| What you are asked to do |
Render the rows from the line containing "the black circle" through the line containing "Action: pos(158,111)", both included, as a numbered list with blank lines omitted. Include no other rows.
┄┄┄┄┄┄┄┄┄┄
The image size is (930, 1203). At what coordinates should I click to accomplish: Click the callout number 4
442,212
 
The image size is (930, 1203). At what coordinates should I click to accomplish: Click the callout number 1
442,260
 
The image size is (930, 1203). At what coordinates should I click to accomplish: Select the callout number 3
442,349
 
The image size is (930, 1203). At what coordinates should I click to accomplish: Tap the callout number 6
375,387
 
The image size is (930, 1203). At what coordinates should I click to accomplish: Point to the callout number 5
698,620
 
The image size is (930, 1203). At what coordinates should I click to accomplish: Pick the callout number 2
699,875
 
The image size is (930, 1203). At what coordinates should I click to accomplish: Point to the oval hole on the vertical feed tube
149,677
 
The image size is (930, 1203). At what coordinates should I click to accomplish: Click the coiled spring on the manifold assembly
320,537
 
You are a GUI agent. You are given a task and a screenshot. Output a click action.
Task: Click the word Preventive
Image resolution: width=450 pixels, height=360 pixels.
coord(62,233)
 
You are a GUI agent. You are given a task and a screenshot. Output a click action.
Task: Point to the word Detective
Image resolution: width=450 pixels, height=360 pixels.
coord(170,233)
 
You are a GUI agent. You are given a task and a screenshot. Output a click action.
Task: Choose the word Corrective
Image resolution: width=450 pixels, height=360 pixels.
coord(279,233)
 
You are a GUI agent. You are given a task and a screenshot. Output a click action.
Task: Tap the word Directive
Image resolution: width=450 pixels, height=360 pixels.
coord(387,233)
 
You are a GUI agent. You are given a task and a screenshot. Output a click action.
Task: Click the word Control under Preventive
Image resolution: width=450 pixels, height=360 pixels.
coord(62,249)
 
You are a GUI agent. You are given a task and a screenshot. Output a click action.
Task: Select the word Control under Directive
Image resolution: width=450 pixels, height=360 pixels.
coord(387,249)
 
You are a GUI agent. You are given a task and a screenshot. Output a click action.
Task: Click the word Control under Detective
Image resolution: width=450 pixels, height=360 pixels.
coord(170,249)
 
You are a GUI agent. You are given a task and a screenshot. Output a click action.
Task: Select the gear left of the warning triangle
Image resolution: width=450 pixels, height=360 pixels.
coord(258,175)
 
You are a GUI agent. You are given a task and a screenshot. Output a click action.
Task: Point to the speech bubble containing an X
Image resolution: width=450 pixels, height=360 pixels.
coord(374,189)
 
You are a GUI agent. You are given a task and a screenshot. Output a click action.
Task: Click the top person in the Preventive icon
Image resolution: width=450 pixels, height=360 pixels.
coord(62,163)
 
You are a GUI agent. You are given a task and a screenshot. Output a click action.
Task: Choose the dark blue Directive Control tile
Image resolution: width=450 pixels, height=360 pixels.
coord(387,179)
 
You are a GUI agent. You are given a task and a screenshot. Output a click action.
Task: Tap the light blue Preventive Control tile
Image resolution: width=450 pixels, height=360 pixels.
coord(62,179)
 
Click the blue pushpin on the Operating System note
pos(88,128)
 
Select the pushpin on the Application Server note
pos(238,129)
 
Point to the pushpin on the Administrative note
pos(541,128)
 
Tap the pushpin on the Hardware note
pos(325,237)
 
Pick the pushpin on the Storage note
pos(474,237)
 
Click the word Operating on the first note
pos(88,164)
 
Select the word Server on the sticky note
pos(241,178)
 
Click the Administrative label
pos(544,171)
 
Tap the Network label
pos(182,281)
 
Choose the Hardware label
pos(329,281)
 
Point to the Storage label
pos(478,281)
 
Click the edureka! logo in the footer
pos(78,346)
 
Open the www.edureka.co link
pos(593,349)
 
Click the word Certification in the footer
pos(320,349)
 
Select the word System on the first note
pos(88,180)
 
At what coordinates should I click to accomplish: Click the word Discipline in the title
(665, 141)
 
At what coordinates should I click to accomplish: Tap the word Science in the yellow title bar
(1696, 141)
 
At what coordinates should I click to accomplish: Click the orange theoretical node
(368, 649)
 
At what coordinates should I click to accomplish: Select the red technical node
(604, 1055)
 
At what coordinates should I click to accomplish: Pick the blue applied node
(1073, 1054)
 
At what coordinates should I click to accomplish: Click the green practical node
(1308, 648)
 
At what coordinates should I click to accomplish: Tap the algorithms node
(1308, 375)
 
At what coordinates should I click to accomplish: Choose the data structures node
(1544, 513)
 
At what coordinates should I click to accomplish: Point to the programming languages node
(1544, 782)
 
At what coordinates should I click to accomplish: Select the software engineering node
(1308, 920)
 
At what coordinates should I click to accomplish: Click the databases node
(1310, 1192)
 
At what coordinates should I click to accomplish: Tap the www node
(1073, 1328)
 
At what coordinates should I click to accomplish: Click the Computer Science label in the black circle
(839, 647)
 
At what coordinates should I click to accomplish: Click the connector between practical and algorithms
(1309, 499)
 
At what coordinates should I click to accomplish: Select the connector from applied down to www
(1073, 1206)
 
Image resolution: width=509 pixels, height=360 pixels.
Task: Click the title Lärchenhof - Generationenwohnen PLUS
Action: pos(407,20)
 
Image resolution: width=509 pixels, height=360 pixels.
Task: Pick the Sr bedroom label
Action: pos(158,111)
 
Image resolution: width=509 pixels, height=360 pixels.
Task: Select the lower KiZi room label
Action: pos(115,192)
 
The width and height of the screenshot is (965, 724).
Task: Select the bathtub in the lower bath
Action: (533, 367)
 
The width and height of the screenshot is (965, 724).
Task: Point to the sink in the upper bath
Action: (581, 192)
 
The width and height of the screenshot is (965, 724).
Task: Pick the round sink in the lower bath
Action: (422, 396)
┄┄┄┄┄┄┄┄┄┄
| Exercise output |
1. At what coordinates should I click to accomplish: Click the Computer Science label in the black circle
2. (839, 647)
3. At what coordinates should I click to accomplish: Click the connector between practical and algorithms
4. (1309, 499)
5. At what coordinates should I click to accomplish: Select the connector from applied down to www
6. (1073, 1206)
7. Image resolution: width=509 pixels, height=360 pixels.
8. Task: Click the title Lärchenhof - Generationenwohnen PLUS
9. Action: pos(407,20)
10. Image resolution: width=509 pixels, height=360 pixels.
11. Task: Pick the Sr bedroom label
12. Action: pos(158,111)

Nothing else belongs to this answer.